## Work required
Every line from the one containing "Given: Click external" to the end of the records below, written out word for word, is the whole answer.

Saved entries
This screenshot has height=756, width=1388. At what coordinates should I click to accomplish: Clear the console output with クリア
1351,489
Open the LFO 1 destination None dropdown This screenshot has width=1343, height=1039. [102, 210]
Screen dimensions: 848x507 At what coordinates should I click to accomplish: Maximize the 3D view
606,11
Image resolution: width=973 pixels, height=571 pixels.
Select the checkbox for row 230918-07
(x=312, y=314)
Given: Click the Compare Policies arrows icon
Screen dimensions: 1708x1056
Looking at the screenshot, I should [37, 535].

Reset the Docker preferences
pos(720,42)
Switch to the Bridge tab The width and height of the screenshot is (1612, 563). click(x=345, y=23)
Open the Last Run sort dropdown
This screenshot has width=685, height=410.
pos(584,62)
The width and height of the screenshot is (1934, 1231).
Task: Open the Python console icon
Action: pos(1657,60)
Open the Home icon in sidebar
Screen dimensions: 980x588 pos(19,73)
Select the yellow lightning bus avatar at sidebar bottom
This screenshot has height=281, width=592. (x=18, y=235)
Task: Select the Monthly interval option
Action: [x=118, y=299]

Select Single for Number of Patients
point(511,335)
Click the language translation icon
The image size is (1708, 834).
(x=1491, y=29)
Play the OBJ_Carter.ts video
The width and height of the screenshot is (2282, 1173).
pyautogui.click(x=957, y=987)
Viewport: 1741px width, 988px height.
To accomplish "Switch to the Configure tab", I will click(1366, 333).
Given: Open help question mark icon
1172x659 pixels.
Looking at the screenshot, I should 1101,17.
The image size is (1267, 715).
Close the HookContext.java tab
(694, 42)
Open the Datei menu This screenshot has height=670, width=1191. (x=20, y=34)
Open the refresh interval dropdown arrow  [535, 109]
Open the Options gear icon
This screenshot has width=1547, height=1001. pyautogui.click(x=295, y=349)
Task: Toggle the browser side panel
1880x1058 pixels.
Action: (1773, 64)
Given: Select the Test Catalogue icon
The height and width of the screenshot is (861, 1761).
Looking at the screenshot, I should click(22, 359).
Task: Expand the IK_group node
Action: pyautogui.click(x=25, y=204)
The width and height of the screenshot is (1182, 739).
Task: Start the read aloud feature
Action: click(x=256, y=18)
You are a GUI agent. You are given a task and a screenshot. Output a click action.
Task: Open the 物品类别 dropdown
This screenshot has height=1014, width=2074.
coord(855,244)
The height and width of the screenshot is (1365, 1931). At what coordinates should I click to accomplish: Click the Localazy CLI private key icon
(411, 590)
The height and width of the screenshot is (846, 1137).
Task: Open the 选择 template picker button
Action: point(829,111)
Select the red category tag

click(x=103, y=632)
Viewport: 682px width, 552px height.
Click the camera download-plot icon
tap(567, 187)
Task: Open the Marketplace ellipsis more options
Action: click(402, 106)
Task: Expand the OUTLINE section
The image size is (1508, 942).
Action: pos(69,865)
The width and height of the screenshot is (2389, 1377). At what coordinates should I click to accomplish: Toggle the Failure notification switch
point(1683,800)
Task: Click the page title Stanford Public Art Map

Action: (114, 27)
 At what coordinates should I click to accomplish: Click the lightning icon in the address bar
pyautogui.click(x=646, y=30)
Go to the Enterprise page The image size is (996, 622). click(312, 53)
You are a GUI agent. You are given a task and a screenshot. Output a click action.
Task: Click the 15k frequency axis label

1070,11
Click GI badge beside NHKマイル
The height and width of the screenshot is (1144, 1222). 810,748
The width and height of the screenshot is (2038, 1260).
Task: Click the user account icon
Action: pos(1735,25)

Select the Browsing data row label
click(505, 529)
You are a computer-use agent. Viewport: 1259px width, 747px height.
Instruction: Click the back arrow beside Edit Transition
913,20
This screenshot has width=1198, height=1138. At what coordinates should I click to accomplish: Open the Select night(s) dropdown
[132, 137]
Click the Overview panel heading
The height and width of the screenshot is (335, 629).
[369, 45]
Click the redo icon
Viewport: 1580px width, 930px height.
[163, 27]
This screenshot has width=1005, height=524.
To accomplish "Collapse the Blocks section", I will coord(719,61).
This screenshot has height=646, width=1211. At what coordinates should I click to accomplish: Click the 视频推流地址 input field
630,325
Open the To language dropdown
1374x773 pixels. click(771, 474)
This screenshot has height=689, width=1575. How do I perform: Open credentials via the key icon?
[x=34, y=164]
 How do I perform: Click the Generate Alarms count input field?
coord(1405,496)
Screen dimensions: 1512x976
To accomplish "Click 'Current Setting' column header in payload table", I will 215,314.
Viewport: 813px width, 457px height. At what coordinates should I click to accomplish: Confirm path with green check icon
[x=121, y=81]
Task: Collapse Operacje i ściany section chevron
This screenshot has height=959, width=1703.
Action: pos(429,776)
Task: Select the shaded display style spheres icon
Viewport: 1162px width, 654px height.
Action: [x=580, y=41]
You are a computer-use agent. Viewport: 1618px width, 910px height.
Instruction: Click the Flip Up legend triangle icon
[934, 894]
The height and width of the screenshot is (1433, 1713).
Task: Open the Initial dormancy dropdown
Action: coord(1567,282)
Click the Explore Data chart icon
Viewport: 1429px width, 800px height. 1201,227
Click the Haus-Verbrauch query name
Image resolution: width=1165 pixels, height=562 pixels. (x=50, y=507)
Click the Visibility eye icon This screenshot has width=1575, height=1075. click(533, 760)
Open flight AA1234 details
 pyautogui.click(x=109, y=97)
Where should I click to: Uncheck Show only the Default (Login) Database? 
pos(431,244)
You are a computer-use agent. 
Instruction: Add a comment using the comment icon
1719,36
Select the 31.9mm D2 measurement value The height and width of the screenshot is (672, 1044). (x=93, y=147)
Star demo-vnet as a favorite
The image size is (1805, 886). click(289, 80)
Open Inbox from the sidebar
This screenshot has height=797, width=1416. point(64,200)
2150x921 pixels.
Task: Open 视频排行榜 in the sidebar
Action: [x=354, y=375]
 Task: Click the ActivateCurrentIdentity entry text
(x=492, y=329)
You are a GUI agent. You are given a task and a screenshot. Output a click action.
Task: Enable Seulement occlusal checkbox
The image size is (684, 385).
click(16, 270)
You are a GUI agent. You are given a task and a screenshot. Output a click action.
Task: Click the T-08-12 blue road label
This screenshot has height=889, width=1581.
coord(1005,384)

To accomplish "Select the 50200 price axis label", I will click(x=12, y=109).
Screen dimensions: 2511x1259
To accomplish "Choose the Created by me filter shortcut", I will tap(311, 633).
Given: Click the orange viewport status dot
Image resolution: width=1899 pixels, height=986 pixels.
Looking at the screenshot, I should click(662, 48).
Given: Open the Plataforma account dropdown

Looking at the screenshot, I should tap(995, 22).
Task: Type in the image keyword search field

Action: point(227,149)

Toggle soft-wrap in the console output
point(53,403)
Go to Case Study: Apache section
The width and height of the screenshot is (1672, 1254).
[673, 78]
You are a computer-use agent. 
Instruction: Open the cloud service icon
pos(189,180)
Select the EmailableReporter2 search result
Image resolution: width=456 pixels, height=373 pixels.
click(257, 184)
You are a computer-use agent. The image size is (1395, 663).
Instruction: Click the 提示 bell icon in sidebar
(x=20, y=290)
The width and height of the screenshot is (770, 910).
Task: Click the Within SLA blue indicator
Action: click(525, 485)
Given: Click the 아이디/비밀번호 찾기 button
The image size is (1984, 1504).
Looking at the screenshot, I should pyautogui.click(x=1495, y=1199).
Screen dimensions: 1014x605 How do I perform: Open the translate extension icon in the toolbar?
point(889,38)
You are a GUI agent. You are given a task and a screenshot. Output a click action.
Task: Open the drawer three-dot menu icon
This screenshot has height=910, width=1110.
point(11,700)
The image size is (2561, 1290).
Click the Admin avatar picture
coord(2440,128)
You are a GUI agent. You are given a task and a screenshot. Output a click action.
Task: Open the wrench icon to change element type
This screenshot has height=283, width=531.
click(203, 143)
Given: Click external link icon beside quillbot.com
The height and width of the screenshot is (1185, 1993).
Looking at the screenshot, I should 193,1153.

## Result of the exercise
Given: Click external link icon beside quillbot.com
The height and width of the screenshot is (1185, 1993).
Looking at the screenshot, I should 193,1153.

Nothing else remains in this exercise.